## 文档片段
──────────────────────────────

相关矩阵的求解的一些优化心得 - TBY's Blog

相关矩阵的求解的一些优化心得

TBY posted @ 2013年1月07日 16:00 in Haskell with tags Haskell , 776 阅读

问题如下,有 [tex]n \times m [/tex]Matrix, where [tex] n > 10^4 [/tex] , [tex] m[/tex] ~ [tex]100[/tex],以Row-major order 存储于内存中,需要求 相关矩阵 [tex]M_{cor}[/tex]。由于相关矩阵是对称的,所以只需要求上半个矩阵,共 [tex]p = \frac{(n-1)n}{2}[/tex]次相关系数求解。求解计算本身很简单无外乎:

  for(int i=0;i<r;i++)
    for(int j=i+1;j<r;j++)
    {
      double r = correlation(row(i),row(j));
    }

 

现在想并发该计算,考虑cache locality,最理想的并发方式无疑是顺序产生如下[(i,j)序列:
(0,1),(0,2),(0,3) ... (1,2),(1,3) ... (2,3),(2,4) ...

──────────────────────────────

## 任务要求 A
判断下列说法是否与文档片段相符。每条回答"是"或"否"，并准确引用片段中起决定作用的原文：(i) 因为相关矩阵对称，只需求上半个矩阵；(ii) 矩阵按列优先顺序存放在内存中；(iii) 作者在考虑并发方式时考虑了 cache locality。
## 任务要求 B
请把文档片段中从"问题如下,有 [tex]n \times"一直到"for(int j=i+1;j<r;j++)"的全部文字原样照抄一遍。
## 任务要求 C
根据文档片段，这篇文章是在什么时间发布的？

## 所给材料
──────────────────────────────

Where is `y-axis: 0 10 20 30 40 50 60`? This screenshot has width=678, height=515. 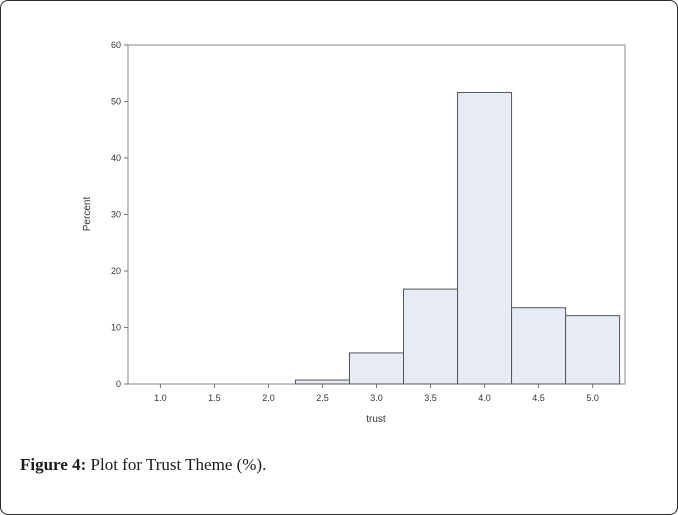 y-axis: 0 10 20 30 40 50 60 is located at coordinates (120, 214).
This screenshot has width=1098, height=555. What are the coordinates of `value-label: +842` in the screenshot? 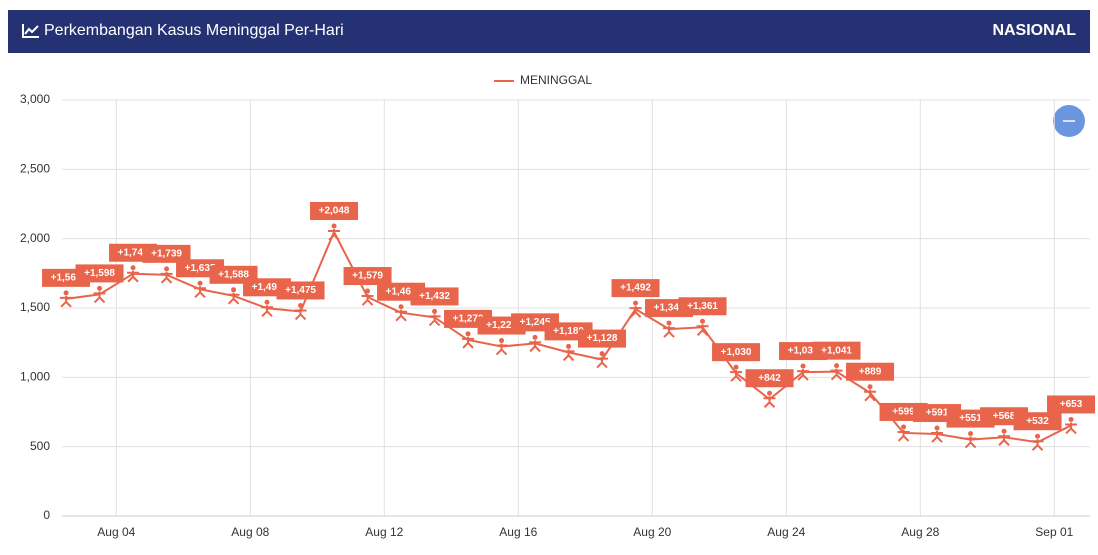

──────────────────────────────

## 预期输出 A
(i) 是。原文："由于相关矩阵是对称的,所以只需要求上半个矩阵"
(ii) 否。原文："以Row-major order 存储于内存中"
(iii) 是。原文："考虑cache locality"

## 预期输出 B
问题如下,有 [tex]n \times m [/tex]Matrix, where [tex] n > 10^4 [/tex] , [tex] m[/tex] ~ [tex]100[/tex],以Row-major order 存储于内存中,需要求 相关矩阵 [tex]M_{cor}[/tex]。由于相关矩阵是对称的,所以只需要求上半个矩阵,共 [tex]p = \frac{(n-1)n}{2}[/tex]次相关系数求解。求解计算本身很简单无外乎:

  for(int i=0;i<r;i++)
    for(int j=i+1;j<r;j++)

## 预期输出 C
2013年1月07日 16:00